TASK:
Please rewrite the stretch of items from the line containing "900x457 pixels. Task: Open" through the line containing "coord(644,129)", keeping every request and multiplying each coordinate in the answers by 2.05, rounded to the nearest whole number with halves rounded up. Leave the numbers in the requests unchanged, and give only those lines.

═══ DATA LINES

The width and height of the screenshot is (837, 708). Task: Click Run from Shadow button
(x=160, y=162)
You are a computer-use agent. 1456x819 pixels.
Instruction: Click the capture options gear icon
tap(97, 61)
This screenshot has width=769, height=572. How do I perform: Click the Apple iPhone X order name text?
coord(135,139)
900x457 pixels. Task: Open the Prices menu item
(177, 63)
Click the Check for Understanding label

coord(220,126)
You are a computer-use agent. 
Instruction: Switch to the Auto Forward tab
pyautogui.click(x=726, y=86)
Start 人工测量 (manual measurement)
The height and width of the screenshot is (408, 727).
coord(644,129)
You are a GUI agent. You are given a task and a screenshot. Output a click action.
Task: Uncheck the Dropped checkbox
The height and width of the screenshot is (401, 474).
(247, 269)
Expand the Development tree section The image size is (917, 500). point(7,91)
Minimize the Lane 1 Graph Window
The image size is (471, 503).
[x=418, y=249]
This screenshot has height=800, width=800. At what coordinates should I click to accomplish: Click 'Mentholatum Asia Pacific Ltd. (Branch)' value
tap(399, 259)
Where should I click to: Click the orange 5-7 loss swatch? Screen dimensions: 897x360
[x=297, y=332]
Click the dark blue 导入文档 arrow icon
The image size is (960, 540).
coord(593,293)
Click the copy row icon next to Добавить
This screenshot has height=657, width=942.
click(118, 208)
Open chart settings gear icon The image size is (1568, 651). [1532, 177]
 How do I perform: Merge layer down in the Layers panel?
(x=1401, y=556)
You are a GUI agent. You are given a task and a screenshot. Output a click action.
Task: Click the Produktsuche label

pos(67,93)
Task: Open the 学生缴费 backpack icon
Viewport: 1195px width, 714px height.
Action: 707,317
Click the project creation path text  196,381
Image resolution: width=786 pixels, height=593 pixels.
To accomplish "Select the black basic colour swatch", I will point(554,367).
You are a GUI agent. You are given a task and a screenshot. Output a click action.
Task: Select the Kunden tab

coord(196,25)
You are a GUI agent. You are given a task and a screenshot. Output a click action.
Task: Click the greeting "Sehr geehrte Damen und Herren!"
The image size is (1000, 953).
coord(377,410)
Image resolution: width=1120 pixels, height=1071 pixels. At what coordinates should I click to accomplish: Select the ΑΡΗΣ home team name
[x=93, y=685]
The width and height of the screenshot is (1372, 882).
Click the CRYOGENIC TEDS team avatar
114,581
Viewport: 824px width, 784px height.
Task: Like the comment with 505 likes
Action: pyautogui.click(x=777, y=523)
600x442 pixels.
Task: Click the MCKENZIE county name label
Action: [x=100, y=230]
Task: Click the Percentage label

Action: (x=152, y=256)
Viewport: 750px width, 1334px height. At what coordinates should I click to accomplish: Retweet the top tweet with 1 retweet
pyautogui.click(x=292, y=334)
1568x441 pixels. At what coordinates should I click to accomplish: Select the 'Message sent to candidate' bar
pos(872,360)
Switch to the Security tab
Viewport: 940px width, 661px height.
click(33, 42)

══════

CORRECT RESULT:
900x457 pixels. Task: Open the Prices menu item
(363, 129)
Click the Check for Understanding label

coord(451,258)
You are a computer-use agent. 
Instruction: Switch to the Auto Forward tab
pyautogui.click(x=1488, y=176)
Start 人工测量 (manual measurement)
The height and width of the screenshot is (408, 727).
coord(1320,264)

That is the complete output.